Overview
You can use the model adaptation feature to help Speech-to-Text recognize specific words or phrases more frequently than other options that might otherwise be suggested. For example, suppose that your audio data often includes the word "weather". When Speech-to-Text encounters the word "weather," you want it to transcribe the word as "weather" more often than "whether." In this case, you might use model adaptation to bias Speech-to-Text toward recognizing "weather."
Model adaptation is particularly helpful in the following use cases:
Improving the accuracy of words and phrases that occur frequently in your audio data. For example, you can alert the recognition model to voice commands that are typically spoken by your users.
Expanding the vocabulary of words recognized by Speech-to-Text. Speech-to-Text includes a very large vocabulary. However, if your audio data often contains words that are rare in general language use (such as proper names or domain-specific words), you can add them using model adaptation.
Improving the accuracy of speech transcription when the supplied audio contains noise or is not very clear.
To see whether the model adaptation feature is available for your language, please refer to the language support page.
Improve recognition of words and phrases
To increase the probability that Speech-to-Text recognizes the word
"weather" when it transcribes your audio data, you can pass the single word
"weather" in the
PhraseSet
object in a
SpeechAdaptation
resource.
When you provide a multi-word phrase, Speech-to-Text is more likely to recognize those words in sequence. Providing a phrase also increases the probability of recognizing portions of the phrase, including individual words. See the content limits page for limits on the number and size of these phrases.
Optionally, you can fine-tune the strength of model adaptation using the model adaptation boost feature.
Improve recognition using classes
Classes represent common concepts that occur in natural language, such as monetary units and calendar dates. A class allows you to improve transcription accuracy for large groups of words that map to a common concept, but that don't always include identical words or phrases.
For example, suppose that your audio data includes recordings of people saying
their street address. You might have an audio recording of someone saying "My
house is 123 Main Street, the fourth house on the left." In this case, you want
Speech-to-Text to recognize the first sequence of numerals ("123") as an
address rather than as an ordinal ("one-hundred twenty-third"). However, not all
people live at "123 Main Street." It's impractical to list every possible street
address in a PhraseSet
resource. Instead, you can use a class to indicate that
a street number should be recognized no matter what the number actually is. In
this example, Speech-to-Text could then more accurately transcribe
phrases like "123 Main Street" and "987 Grand Boulevard" because they are both
recognized as address numbers.

DATA SEGMENT
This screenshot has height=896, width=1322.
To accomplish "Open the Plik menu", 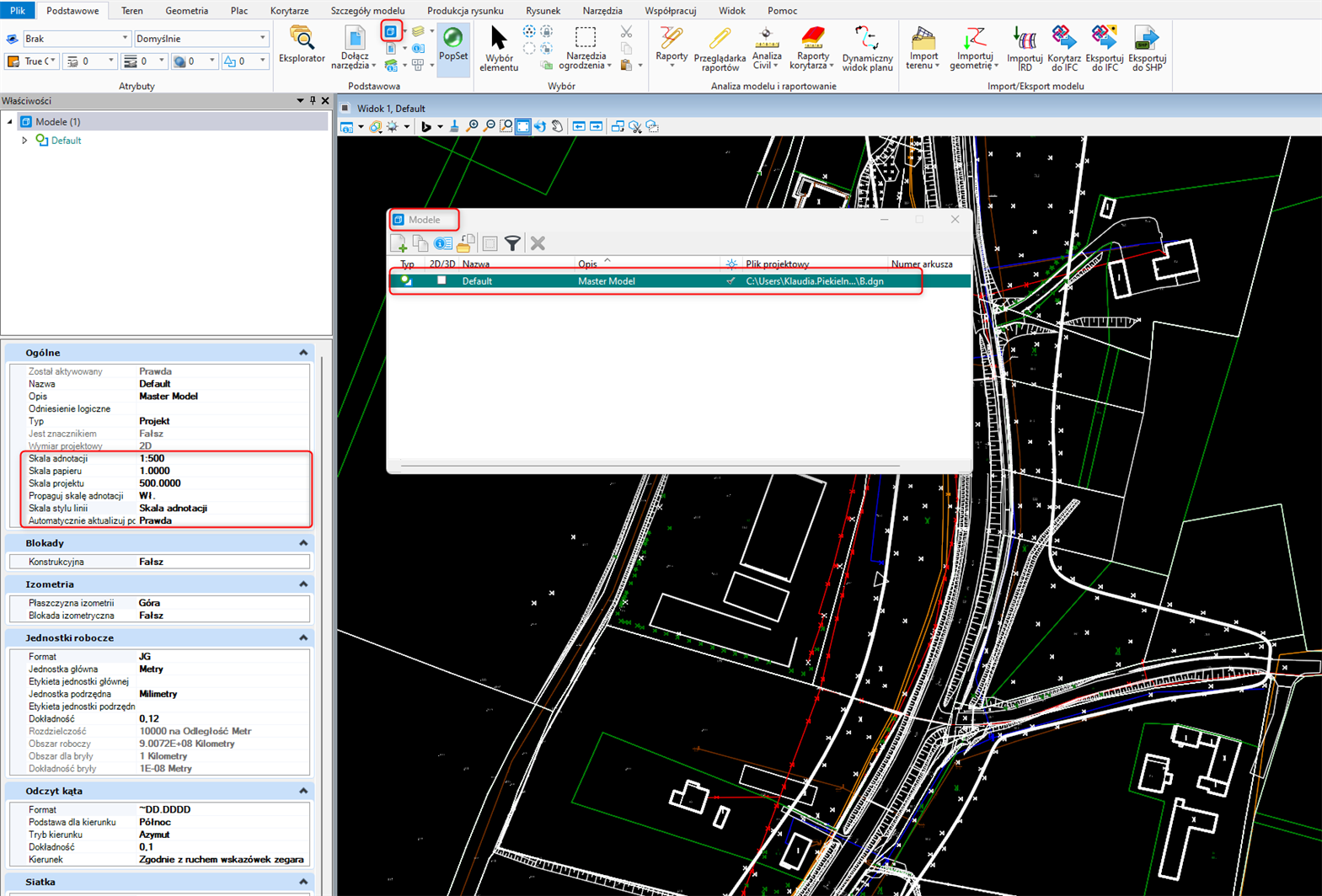I will point(18,11).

TASKS TO CARRY OUT
1/ According to the model adaptation overview, which two common concepts are given as examples of what classes represent?
2/ List every use case that the model adaptation overview names as one where model adaptation is particularly helpful.
3/ Reproduce word for word the stretch of the model adaptation overview from "To see whether" through "of these phrases.".

SOLVED PROBLEMS
1/ Monetary units and calendar dates.

2/
- Improving the accuracy of words and phrases that occur frequently in your audio data
- Expanding the vocabulary of words recognized by Speech-to-Text
- Improving the accuracy of speech transcription when the supplied audio contains noise or is not very clear

3/
To see whether the model adaptation feature is available for your language, please refer to the language support page.
Improve recognition of words and phrases
To increase the probability that Speech-to-Text recognizes the word
"weather" when it transcribes your audio data, you can pass the single word
"weather" in the
PhraseSet
object in a
SpeechAdaptation
resource.
When you provide a multi-word phrase, Speech-to-Text is more likely to recognize those words in sequence. Providing a phrase also increases the probability of recognizing portions of the phrase, including individual words. See the content limits page for limits on the number and size of these phrases.